Records:
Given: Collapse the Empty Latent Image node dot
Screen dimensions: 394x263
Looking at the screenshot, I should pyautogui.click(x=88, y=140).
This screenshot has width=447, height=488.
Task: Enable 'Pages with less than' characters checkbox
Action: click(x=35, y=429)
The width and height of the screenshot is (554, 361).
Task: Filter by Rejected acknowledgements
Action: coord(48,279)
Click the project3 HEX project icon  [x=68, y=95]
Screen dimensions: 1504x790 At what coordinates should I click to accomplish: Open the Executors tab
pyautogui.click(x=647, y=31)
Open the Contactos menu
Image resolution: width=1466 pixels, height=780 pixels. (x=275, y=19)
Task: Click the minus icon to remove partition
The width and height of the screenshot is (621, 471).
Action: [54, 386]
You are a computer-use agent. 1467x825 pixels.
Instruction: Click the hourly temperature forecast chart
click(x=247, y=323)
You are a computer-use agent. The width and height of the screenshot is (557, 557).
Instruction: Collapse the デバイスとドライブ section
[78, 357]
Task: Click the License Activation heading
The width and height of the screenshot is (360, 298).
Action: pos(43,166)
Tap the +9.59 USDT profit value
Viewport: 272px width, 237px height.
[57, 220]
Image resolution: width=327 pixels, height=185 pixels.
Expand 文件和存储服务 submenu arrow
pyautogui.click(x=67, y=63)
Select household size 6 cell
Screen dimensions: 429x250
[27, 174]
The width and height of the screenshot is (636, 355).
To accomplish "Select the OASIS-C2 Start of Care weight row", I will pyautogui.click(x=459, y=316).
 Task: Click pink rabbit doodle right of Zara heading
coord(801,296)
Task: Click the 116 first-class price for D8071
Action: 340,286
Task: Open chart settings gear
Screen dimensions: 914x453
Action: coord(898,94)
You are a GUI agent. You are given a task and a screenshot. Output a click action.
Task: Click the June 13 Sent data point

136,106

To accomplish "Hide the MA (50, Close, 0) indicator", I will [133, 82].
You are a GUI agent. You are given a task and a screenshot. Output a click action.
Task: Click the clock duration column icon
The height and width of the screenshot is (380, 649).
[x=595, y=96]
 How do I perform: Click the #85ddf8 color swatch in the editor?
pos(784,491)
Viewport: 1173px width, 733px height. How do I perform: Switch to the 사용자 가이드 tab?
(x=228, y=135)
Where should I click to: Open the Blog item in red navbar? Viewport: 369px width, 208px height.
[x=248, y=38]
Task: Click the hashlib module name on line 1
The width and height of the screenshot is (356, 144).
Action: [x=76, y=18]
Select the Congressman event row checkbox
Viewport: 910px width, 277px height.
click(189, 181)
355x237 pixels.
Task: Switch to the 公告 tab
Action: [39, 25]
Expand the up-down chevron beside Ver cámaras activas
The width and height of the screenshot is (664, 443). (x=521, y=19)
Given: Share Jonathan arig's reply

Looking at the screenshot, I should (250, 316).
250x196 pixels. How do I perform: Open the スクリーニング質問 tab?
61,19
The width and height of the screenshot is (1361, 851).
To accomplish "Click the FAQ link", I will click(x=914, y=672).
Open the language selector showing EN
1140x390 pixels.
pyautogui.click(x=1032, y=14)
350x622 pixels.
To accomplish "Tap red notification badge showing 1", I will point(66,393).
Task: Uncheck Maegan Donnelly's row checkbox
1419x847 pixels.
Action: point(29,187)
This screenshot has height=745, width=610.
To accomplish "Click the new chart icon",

_Exercise details_: Pull out each line of the data above that contains the word "Switch", and list those lines.

_Reply_:
Viewport: 1173px width, 733px height. How do I perform: Switch to the 사용자 가이드 tab?
Task: Switch to the 公告 tab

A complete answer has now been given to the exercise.